While the breakup has long marked the calendar in Moose Factory, floods resulting from it are comparatively rare. Significant flooding occurred in the community in both 1826 and 1857. Intense conditions in 1859, 1893, 1917, and 1931 also led to inundation. The construction of hydro dams “caused a sort of amnesia in the river” after 1960, with the 1976 breakup being a notable exception to its faded memory. None of this, however, compares to what happened in 1894.
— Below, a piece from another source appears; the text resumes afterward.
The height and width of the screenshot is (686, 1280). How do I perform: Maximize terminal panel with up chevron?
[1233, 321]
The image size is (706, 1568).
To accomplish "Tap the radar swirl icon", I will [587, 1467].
On April 28 and 29 of that year, Moose Factory residents “held their breaths. . . as the Moose River topped its banks.” In some ways, HBC employees had anticipated a battle of ice and water, making reference in their journals to the weather turning “beastly,” with “heavy showers and wind,” on April 20, and to depths that “rose a good deal” on April 26. The cannon that HBC used to signal the breakup was prepared, “calling any who might be hunting geese on the river, and warning them that they were in danger,” as the newly installed bishop, J. A. Newnham, recorded in his diary.
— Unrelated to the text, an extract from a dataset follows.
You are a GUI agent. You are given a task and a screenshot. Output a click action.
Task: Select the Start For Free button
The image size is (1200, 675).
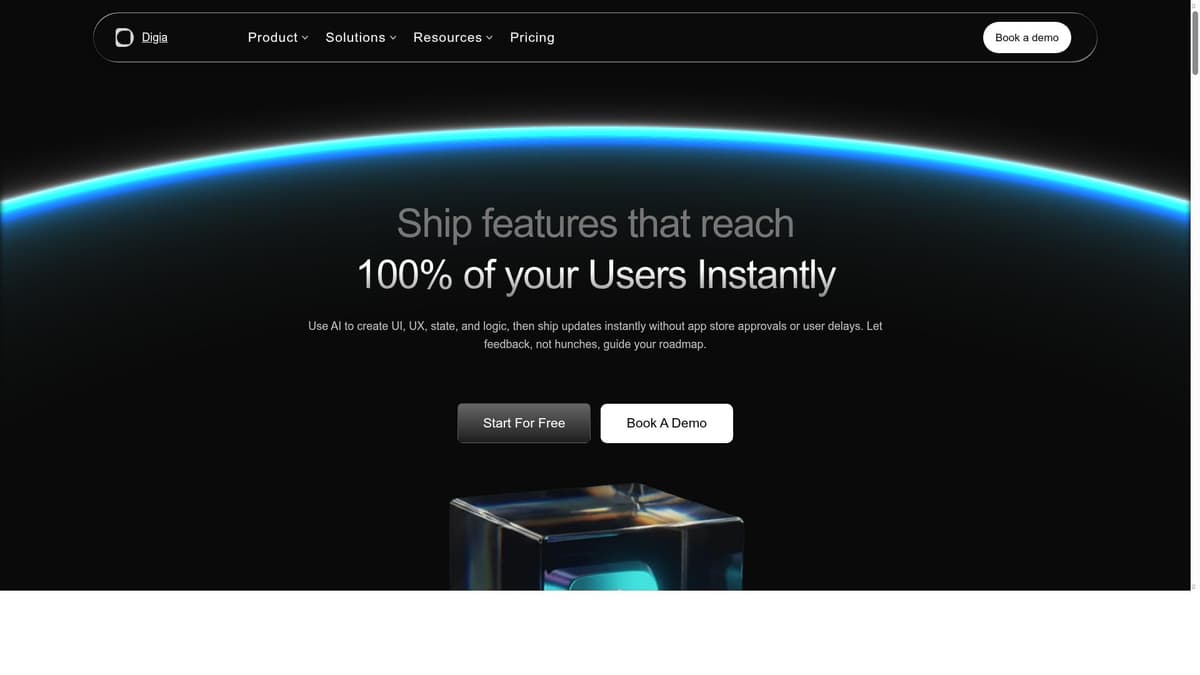524,423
William Broughton, who served as postmaster, noted in his journal that the ice melted rapidly and led to the river and its tributaries breaking in unison and sending all their ice down upon the delta in one fell swoop: the worst possible scenario. The HBC journal says ice was “piling in some places to nearly 50 feet on the shoals.” People deserted their homes; some visiting Cree families “huddled” in the blacksmith’s forge and carpenter’s shed at the fort, on slightly higher ground. St. Thomas Anglican Church was filled with mud, leading to the cancellation of services and destroying songbooks. As for Newnham and his family, the water rose so rapidly that they were trapped in their upper flat for an entire day until they were “fetched in boat.”

What caused this “king of floods,” as Chabot dubs it? HBC records don’t provide specific answers, but earlier documents foreshadowed such an event. In one, a provincial government report from 1890, the mine manager and explorer Edward B. Borron wrote, “Ice jams are of frequent occurrence in the lower stretches of all the rivers which flow into James Bay. . . . All the rivers and streams are, more or less, liable to occasional obstruction by ice, drift-wood or landslides in the spring; and in view of such possibilities, settlers should be careful to select sites for their dwelling houses where they will be in no danger whatever from the floods thus occasioned.” Chabot suggests Ontario officials should have heeded this red flag.

Chabot cites the experiences of several residents, including Thomas Hamilton McLeod and Alice Fletcher, neither of whom had actually been born yet. Did events surrounding the breakup cause the premature birth of McLeod just days after the waters receded? What did Fletcher experience in the womb that shaped her life after she was born that October? Nobody died in the flood, though one company man “nearly lost his life in an attempt to remove ice from the slipway behind the Mink,” an HBC schooner. Countless others risked their safety “to secure their families, belongings, property, livestock and livelihoods.” An HBC journal entry from May 2 predicted it would take months if not years to recover.

Decades later, an elderly Cree woman named Ellen Smallboy was interviewed for a book “about the old ways of life.” She was forty-one at the time of the flood and may well have witnessed the events first-hand (some Smallboys certainly did). Strangely, she was not asked about those turbulent two days. But even without her potentially illuminating perspective, Chabot has written an engaging account of Moose Factory and the great flood of 1894.

Michael Taube was a speech writer for Prime Minister Stephen Harper.